Aim |
List every line in the listing below that contains the string "axis", matching case exactly.
____ Task material
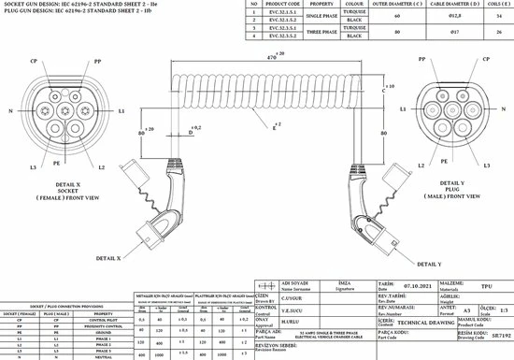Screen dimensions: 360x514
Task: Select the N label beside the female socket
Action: coord(9,110)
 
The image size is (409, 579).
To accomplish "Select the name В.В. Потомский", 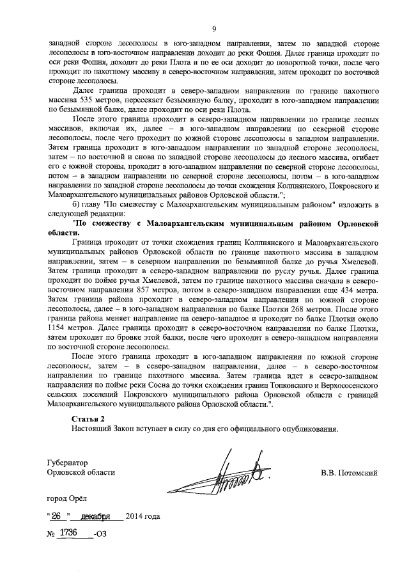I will pos(350,473).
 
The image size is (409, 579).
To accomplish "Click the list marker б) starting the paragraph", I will pos(74,203).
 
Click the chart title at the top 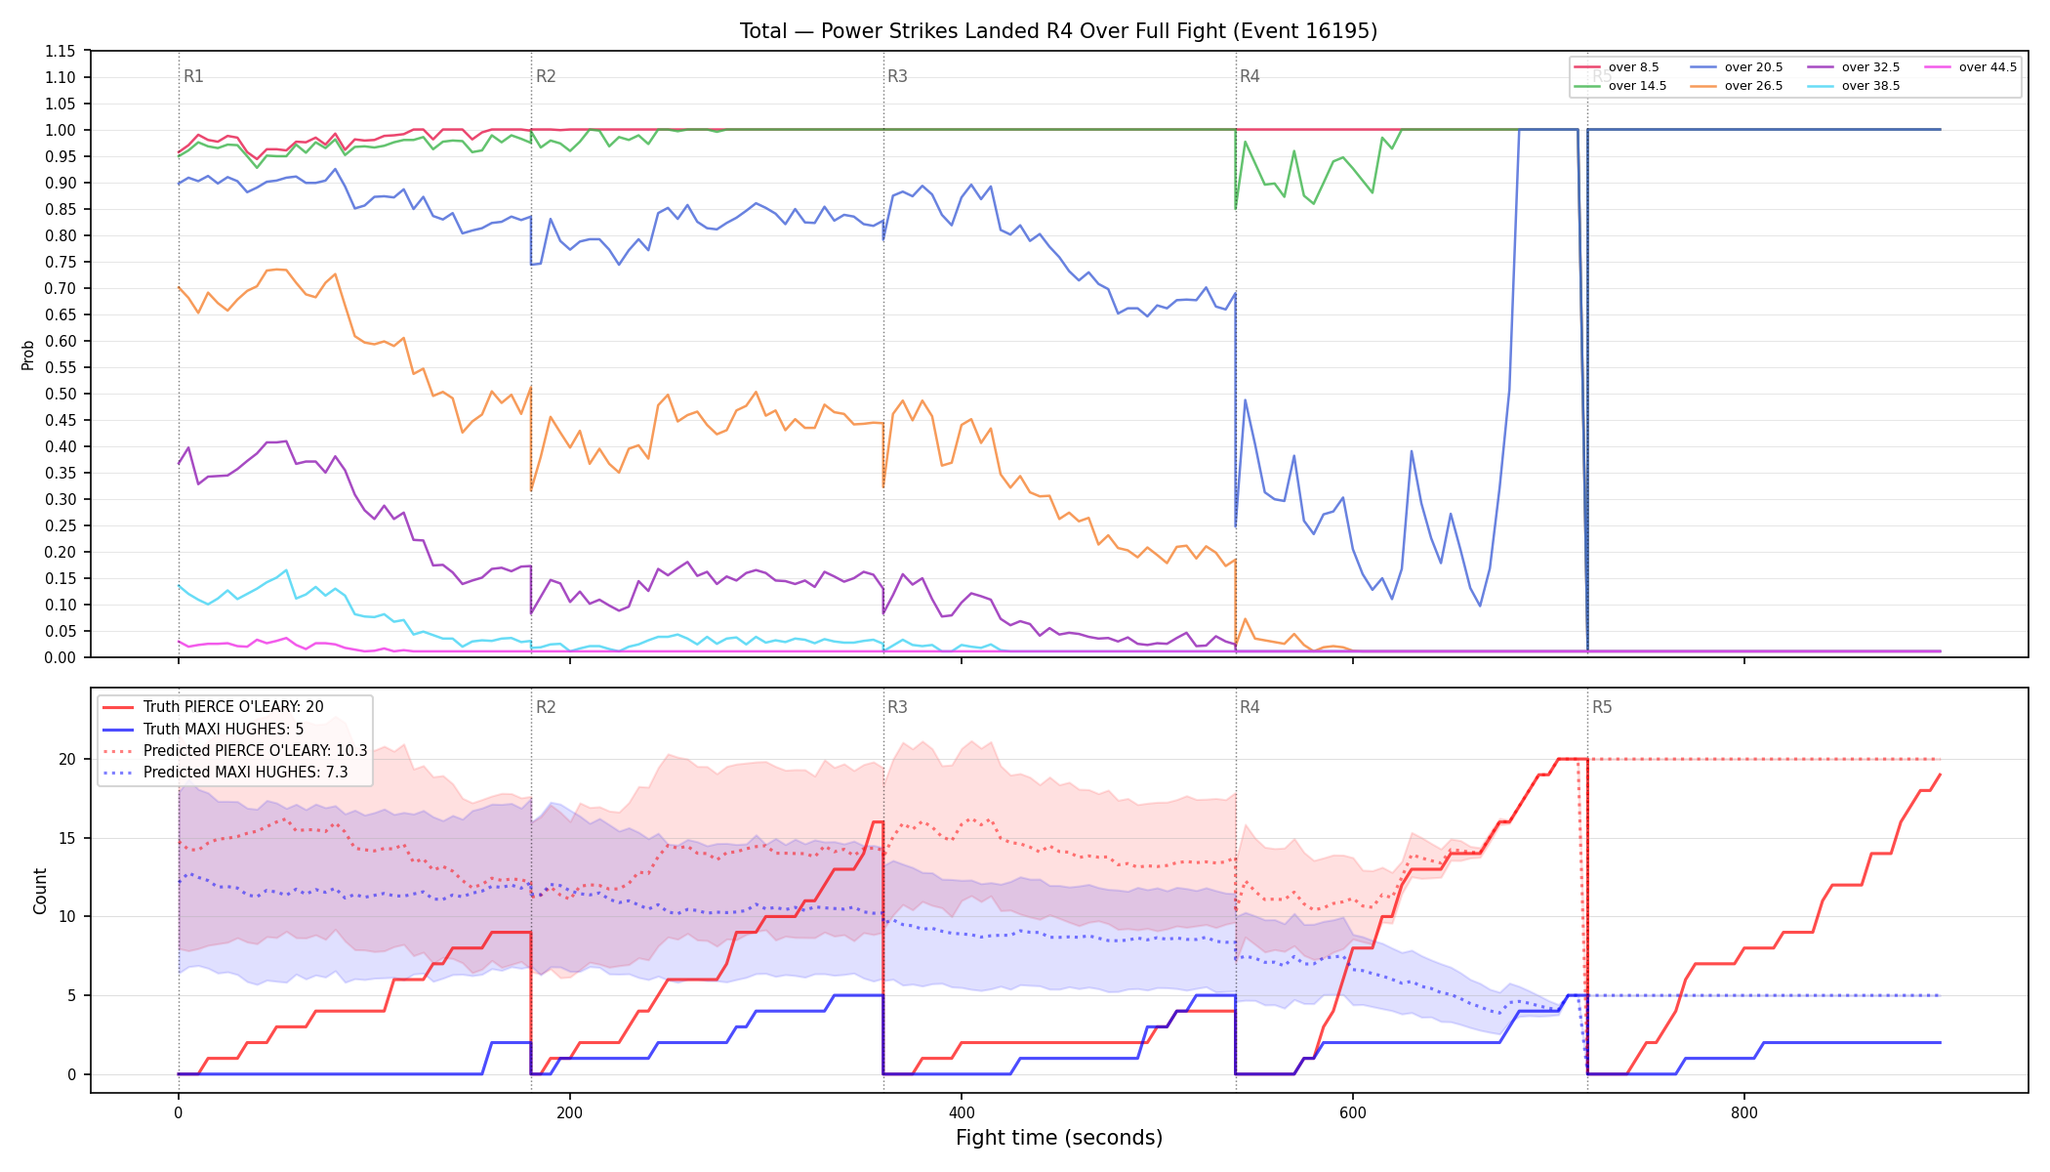click(x=1058, y=31)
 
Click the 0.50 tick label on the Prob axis click(x=60, y=394)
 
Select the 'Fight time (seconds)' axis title click(x=1059, y=1138)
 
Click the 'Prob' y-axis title click(x=28, y=355)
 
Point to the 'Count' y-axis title click(x=40, y=891)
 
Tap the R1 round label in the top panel click(x=193, y=76)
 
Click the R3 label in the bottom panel click(x=897, y=707)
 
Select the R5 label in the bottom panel click(x=1602, y=707)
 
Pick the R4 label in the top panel click(x=1250, y=76)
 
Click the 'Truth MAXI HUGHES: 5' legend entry click(x=224, y=730)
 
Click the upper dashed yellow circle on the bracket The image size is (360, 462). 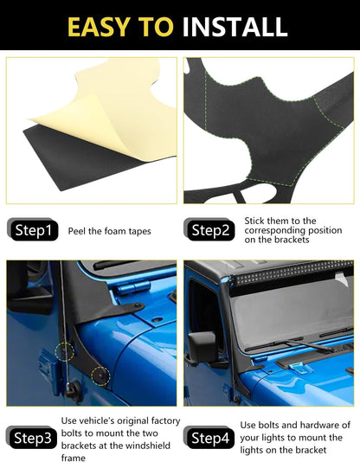coord(66,352)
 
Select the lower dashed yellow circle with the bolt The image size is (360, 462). coord(100,375)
________
Answer to this problem |
Click the 0.50 tick label on the Prob axis click(x=60, y=394)
Select the 'Fight time (seconds)' axis title click(x=1059, y=1138)
Click the 'Prob' y-axis title click(x=28, y=355)
Point to the 'Count' y-axis title click(x=40, y=891)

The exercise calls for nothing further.